■ Dataset content

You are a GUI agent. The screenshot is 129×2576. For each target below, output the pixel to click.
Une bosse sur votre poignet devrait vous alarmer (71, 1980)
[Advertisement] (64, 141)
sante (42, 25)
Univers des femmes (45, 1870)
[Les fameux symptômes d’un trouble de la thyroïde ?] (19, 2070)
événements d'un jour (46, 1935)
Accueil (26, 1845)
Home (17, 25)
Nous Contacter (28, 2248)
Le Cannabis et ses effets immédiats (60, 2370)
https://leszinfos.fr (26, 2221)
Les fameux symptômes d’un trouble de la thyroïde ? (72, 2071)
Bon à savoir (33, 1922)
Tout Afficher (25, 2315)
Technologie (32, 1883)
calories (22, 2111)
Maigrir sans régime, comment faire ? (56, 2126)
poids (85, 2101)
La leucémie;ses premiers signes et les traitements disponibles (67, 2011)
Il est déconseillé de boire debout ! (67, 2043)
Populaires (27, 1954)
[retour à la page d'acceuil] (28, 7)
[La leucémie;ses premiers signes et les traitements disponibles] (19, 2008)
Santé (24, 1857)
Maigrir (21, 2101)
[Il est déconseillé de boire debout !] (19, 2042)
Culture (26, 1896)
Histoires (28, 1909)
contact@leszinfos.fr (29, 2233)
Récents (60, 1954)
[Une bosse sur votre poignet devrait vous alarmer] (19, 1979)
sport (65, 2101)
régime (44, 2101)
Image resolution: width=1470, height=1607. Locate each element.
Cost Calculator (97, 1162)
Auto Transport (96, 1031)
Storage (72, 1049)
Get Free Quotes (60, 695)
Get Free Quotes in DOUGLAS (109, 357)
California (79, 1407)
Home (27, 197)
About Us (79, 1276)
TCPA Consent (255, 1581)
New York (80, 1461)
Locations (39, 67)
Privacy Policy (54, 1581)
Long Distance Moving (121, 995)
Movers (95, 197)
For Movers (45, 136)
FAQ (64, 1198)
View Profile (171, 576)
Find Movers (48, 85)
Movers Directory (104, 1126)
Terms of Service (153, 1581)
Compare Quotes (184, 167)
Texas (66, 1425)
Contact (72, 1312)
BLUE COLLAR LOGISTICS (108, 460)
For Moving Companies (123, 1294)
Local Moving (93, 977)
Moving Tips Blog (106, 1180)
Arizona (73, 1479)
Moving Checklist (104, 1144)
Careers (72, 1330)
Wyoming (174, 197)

■ Exercise description
Give all the lines above again, exactly.

■ Worked solution
You are a GUI agent. The screenshot is 129×2576. For each target below, output the pixel to click.
Une bosse sur votre poignet devrait vous alarmer (71, 1980)
[Advertisement] (64, 141)
sante (42, 25)
Univers des femmes (45, 1870)
[Les fameux symptômes d’un trouble de la thyroïde ?] (19, 2070)
événements d'un jour (46, 1935)
Accueil (26, 1845)
Home (17, 25)
Nous Contacter (28, 2248)
Le Cannabis et ses effets immédiats (60, 2370)
https://leszinfos.fr (26, 2221)
Les fameux symptômes d’un trouble de la thyroïde ? (72, 2071)
Bon à savoir (33, 1922)
Tout Afficher (25, 2315)
Technologie (32, 1883)
calories (22, 2111)
Maigrir sans régime, comment faire ? (56, 2126)
poids (85, 2101)
La leucémie;ses premiers signes et les traitements disponibles (67, 2011)
Il est déconseillé de boire debout ! (67, 2043)
Populaires (27, 1954)
[retour à la page d'acceuil] (28, 7)
[La leucémie;ses premiers signes et les traitements disponibles] (19, 2008)
Santé (24, 1857)
Maigrir (21, 2101)
[Il est déconseillé de boire debout !] (19, 2042)
Culture (26, 1896)
Histoires (28, 1909)
contact@leszinfos.fr (29, 2233)
Récents (60, 1954)
[Une bosse sur votre poignet devrait vous alarmer] (19, 1979)
sport (65, 2101)
régime (44, 2101)
Image resolution: width=1470, height=1607. Locate each element.
Cost Calculator (97, 1162)
Auto Transport (96, 1031)
Storage (72, 1049)
Get Free Quotes (60, 695)
Get Free Quotes in DOUGLAS (109, 357)
California (79, 1407)
Home (27, 197)
About Us (79, 1276)
TCPA Consent (255, 1581)
New York (80, 1461)
Locations (39, 67)
Privacy Policy (54, 1581)
Long Distance Moving (121, 995)
Movers (95, 197)
For Movers (45, 136)
FAQ (64, 1198)
View Profile (171, 576)
Find Movers (48, 85)
Movers Directory (104, 1126)
Terms of Service (153, 1581)
Compare Quotes (184, 167)
Texas (66, 1425)
Contact (72, 1312)
BLUE COLLAR LOGISTICS (108, 460)
For Moving Companies (123, 1294)
Local Moving (93, 977)
Moving Tips Blog (106, 1180)
Arizona (73, 1479)
Moving Checklist (104, 1144)
Careers (72, 1330)
Wyoming (174, 197)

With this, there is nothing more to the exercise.